══ Source extract
Ooooooooh…now it all makes sense.

Acme introduces himself by spraying ink on Eddie’s shirt, but before Eddie can pop him one on the kisser Acme points out that the ink has vanished so no harm done (yeah, but he’s still wet, asshole).

Onstage, Donald and Daffy Duck perform a piano duet which ends with Daffy locking Donald in his piano and then Donald blowing Daffy up with a cannon and both ducks getting yanked offstage. It’s a phenomenal sequence and it’s really awesome to see these two characters acting off each other as they’re a surprisingly good fit (I’ve always felt Donald was one of the few Disney characters with enough of an anarchic edge to hold his own against the ‘Tunes). That’s actually
legendary
MYTHICAL voice actor Mel Blanc as Daffy and the animation captures him perfectly (although, if he seems weirdly off-model it’s because this is forties “screwball Daffy”, the character underwent a pretty major design overhaul in the early fifties to become the more familiar Daffy we all know and love). This scene is also somewhat notorious because of the urban legend that Donald calls Daffy the N-word at one point. Having watched it again…yeah, if you’re looking for it, it does sound a lot like that’s what he’s saying but the line is actually “doggone stubborn little…”

No friends, while he may have poor diction, Donald Duck is no racist and I defy you to prove me wrong.

Okay, that is taken COMPLETELY OUT OF CONTEXT!

Also, the piece of music they’re playing is Liszt’s Hungarian Rhapsody Number 2, because of course it is. In fact, I’d be very surprised if having two characters from two different companies playing the piece on piano wasn’t a subtle reference to the “Rabbit Rhapsody/Cat Concerto” controversy. If you haven’t heard of it then I won’t go in to too much detail here because it’s absolutely fascinating and I will probably be doing a full blog post on it at some point. Short version: There are two cartoons featuring Bugs Bunny and Tom the Cat that feature them both playing this piece of music and they are suspiciously similar, to the point where both Warner Bros and MGM each accused the other of blatant plagiarism.
════
▶ [Requirement 1]
Retype the records from the line containing "Given: Click the" down to the line containing "Looking at the", keeping every line as it stands.
══ Data extract
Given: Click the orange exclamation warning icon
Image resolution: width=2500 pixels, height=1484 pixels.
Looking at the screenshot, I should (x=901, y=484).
════
══ Data extract
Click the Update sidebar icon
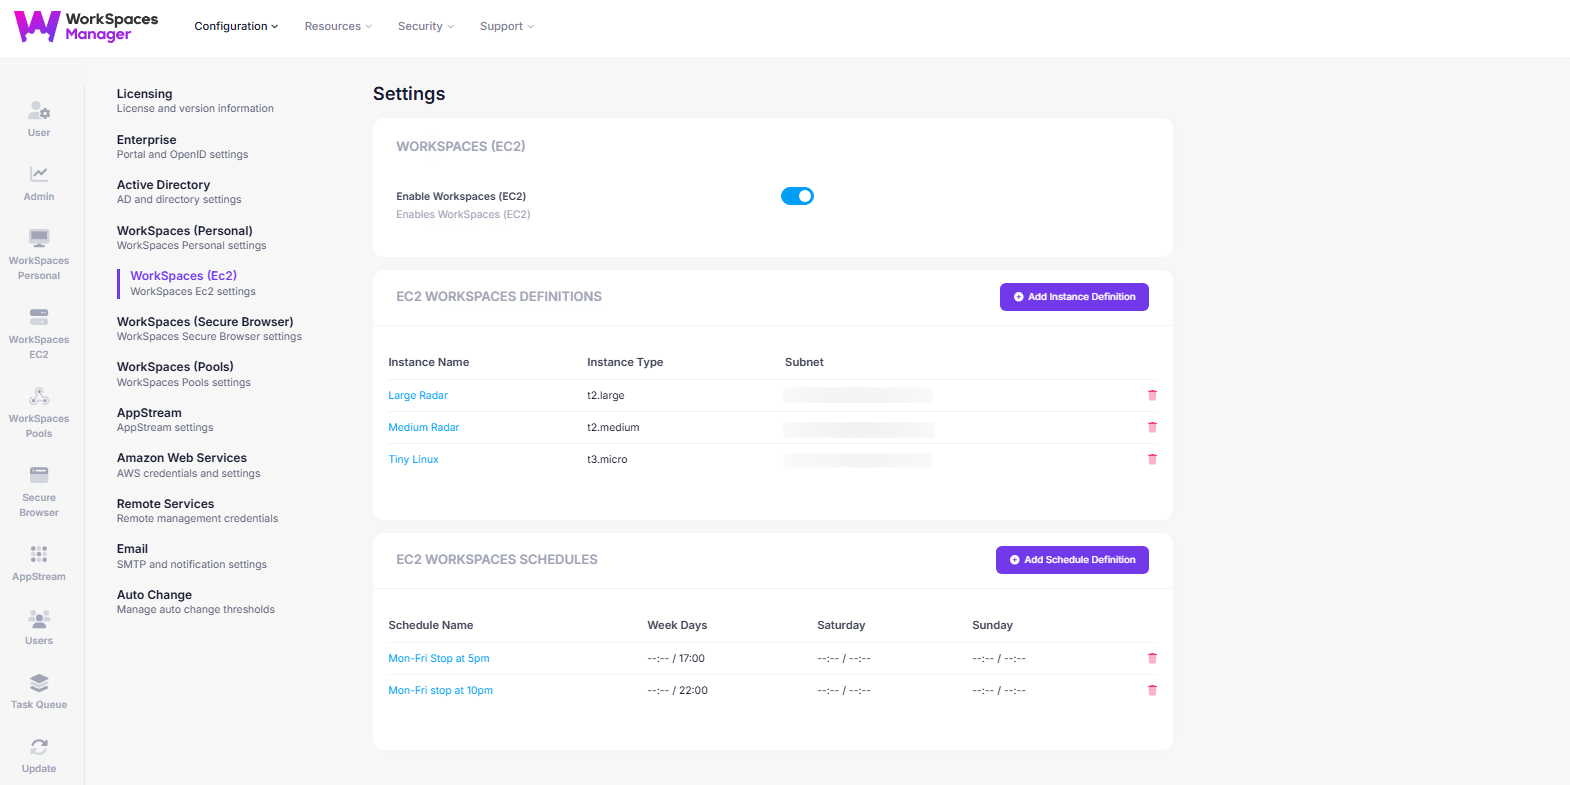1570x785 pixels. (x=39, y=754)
════
▶ [Requirement 2]
Pick up the film recap about the Donald and Daffy piano duet after its last sentence and carry it on.

▶ [Reply 1]
Given: Click the orange exclamation warning icon
Image resolution: width=2500 pixels, height=1484 pixels.
Looking at the screenshot, I should (x=901, y=484).

▶ [Reply 2]
Oh yeah, I was reviewing a movie, wasn’t I?

Eddie also meets Betty Boop who’s waitressing and she explains that things have been slow since the switch to colour. I love this scene for several reasons. Firstly, Eddie treats Betty like an old friend rather than simply just another toon which adds a lot of depth to his character. But mostly it’s because that is actually Mae Questel voicing Betty, who played the character from 1930 to 1939, as well as Olive Oyl and even Popeye during the war because all the male voice artists had been drafted and she was all “what, like it’s hard?”. Take a listen to her here at Behind the Voice Actors, you will not actually believe that a woman was able to do that voice. This was the last time she played the role of Betty. She gives Eddie a “Boop-boop-be-doop” for old time’s sake, saying “I still got it!”

“Yeah. You still got it, Mae.”

And then we get probably the most famous scene in the whole movie.

Behold, the leg that kicked a generation into puberty.

Jessica Rabbit is such a difficult character to unravel. On the surface, she’s pure male fantasy.

Like, almost to the point of parody. And yet, straight women seem to love Jessica too. I think it’s because, beyond the pin-up façade, Jessica actually has a lot of depth and complexity (hear me out). Almost to the end of the movie we’re still trying to suss out her motives, trying to guess whether her bad-girl design and shady motivations are a bluff, a double bluff or a triple bluff. Is she bad? Or is she is just drawn that way? And when we finally learn who she really is, a courageous, resourceful woman who genuinely loves her
man
lagamorph and would walk through hell to protect him, it’s a satisfying resolution.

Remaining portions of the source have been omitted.